(GIVEN DATA Opens)

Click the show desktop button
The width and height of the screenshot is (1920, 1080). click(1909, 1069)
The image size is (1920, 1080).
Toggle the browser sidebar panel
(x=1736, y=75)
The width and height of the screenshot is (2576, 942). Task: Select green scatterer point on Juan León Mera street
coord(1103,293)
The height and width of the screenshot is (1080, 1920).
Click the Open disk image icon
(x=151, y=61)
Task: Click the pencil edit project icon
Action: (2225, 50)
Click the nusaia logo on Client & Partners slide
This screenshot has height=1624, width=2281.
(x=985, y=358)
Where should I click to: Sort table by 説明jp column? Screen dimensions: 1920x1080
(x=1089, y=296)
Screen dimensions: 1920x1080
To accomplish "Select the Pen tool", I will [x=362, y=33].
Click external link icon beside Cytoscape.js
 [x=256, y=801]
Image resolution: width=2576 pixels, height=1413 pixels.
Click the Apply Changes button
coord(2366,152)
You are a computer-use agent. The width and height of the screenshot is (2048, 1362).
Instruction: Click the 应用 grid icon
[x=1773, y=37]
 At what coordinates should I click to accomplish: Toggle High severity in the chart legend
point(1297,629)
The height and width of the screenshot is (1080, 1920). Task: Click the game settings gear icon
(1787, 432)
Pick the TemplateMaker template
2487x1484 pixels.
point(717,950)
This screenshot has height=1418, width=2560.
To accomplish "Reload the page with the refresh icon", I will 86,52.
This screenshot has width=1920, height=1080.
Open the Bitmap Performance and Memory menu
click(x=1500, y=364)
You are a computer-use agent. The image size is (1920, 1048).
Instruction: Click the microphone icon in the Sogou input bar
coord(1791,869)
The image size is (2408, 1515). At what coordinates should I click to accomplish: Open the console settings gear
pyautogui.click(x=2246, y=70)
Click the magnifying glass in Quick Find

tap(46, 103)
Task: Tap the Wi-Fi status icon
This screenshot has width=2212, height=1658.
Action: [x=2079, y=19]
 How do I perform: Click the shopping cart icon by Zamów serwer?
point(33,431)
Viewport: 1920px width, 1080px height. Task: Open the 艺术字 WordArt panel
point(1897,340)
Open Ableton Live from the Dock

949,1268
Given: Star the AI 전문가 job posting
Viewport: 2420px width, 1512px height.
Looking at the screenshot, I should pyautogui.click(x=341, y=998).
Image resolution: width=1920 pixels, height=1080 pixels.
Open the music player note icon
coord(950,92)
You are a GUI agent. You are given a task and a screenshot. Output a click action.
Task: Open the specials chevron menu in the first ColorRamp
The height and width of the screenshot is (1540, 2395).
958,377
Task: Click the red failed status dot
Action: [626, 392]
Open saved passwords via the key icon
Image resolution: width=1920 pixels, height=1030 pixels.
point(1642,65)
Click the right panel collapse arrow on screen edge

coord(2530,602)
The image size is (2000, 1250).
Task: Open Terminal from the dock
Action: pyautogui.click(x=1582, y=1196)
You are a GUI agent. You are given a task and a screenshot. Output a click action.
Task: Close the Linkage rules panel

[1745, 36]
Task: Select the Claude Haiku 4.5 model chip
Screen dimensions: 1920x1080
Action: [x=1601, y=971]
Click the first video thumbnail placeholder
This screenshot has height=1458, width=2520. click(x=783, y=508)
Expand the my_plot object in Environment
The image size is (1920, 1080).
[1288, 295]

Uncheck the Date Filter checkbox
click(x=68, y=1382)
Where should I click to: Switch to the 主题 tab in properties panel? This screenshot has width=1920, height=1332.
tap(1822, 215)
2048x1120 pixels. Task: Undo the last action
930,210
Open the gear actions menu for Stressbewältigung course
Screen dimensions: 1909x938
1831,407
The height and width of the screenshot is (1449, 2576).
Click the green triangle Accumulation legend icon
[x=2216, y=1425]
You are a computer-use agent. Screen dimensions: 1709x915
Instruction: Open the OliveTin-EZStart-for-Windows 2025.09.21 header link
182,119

(GIVEN DATA Closes)

• [WHAT THE EXERCISE ASKS]: What is wanted is an exact copy of the data.

• [RESPONSE FOR THIS EXERCISE]:
Click the show desktop button
The width and height of the screenshot is (1920, 1080). click(1909, 1069)
The image size is (1920, 1080).
Toggle the browser sidebar panel
(x=1736, y=75)
The width and height of the screenshot is (2576, 942). Task: Select green scatterer point on Juan León Mera street
coord(1103,293)
The height and width of the screenshot is (1080, 1920).
Click the Open disk image icon
(x=151, y=61)
Task: Click the pencil edit project icon
Action: (2225, 50)
Click the nusaia logo on Client & Partners slide
This screenshot has height=1624, width=2281.
(x=985, y=358)
Where should I click to: Sort table by 説明jp column? Screen dimensions: 1920x1080
(x=1089, y=296)
Screen dimensions: 1920x1080
To accomplish "Select the Pen tool", I will [x=362, y=33].
Click external link icon beside Cytoscape.js
 [x=256, y=801]
Image resolution: width=2576 pixels, height=1413 pixels.
Click the Apply Changes button
coord(2366,152)
You are a computer-use agent. The width and height of the screenshot is (2048, 1362).
Instruction: Click the 应用 grid icon
[x=1773, y=37]
 At what coordinates should I click to accomplish: Toggle High severity in the chart legend
point(1297,629)
The height and width of the screenshot is (1080, 1920). Task: Click the game settings gear icon
(1787, 432)
Pick the TemplateMaker template
2487x1484 pixels.
point(717,950)
This screenshot has height=1418, width=2560.
To accomplish "Reload the page with the refresh icon", I will 86,52.
This screenshot has width=1920, height=1080.
Open the Bitmap Performance and Memory menu
click(x=1500, y=364)
You are a computer-use agent. The image size is (1920, 1048).
Instruction: Click the microphone icon in the Sogou input bar
coord(1791,869)
The image size is (2408, 1515). At what coordinates should I click to accomplish: Open the console settings gear
pyautogui.click(x=2246, y=70)
Click the magnifying glass in Quick Find

tap(46, 103)
Task: Tap the Wi-Fi status icon
This screenshot has width=2212, height=1658.
Action: [x=2079, y=19]
 How do I perform: Click the shopping cart icon by Zamów serwer?
point(33,431)
Viewport: 1920px width, 1080px height. Task: Open the 艺术字 WordArt panel
point(1897,340)
Open Ableton Live from the Dock

949,1268
Given: Star the AI 전문가 job posting
Viewport: 2420px width, 1512px height.
Looking at the screenshot, I should pyautogui.click(x=341, y=998).
Image resolution: width=1920 pixels, height=1080 pixels.
Open the music player note icon
coord(950,92)
You are a GUI agent. You are given a task and a screenshot. Output a click action.
Task: Open the specials chevron menu in the first ColorRamp
The height and width of the screenshot is (1540, 2395).
958,377
Task: Click the red failed status dot
Action: [626, 392]
Open saved passwords via the key icon
Image resolution: width=1920 pixels, height=1030 pixels.
point(1642,65)
Click the right panel collapse arrow on screen edge

coord(2530,602)
The image size is (2000, 1250).
Task: Open Terminal from the dock
Action: pyautogui.click(x=1582, y=1196)
You are a GUI agent. You are given a task and a screenshot. Output a click action.
Task: Close the Linkage rules panel

[1745, 36]
Task: Select the Claude Haiku 4.5 model chip
Screen dimensions: 1920x1080
Action: [x=1601, y=971]
Click the first video thumbnail placeholder
This screenshot has height=1458, width=2520. click(x=783, y=508)
Expand the my_plot object in Environment
The image size is (1920, 1080).
[1288, 295]

Uncheck the Date Filter checkbox
click(x=68, y=1382)
Where should I click to: Switch to the 主题 tab in properties panel? This screenshot has width=1920, height=1332.
tap(1822, 215)
2048x1120 pixels. Task: Undo the last action
930,210
Open the gear actions menu for Stressbewältigung course
Screen dimensions: 1909x938
1831,407
The height and width of the screenshot is (1449, 2576).
Click the green triangle Accumulation legend icon
[x=2216, y=1425]
You are a computer-use agent. Screen dimensions: 1709x915
Instruction: Open the OliveTin-EZStart-for-Windows 2025.09.21 header link
182,119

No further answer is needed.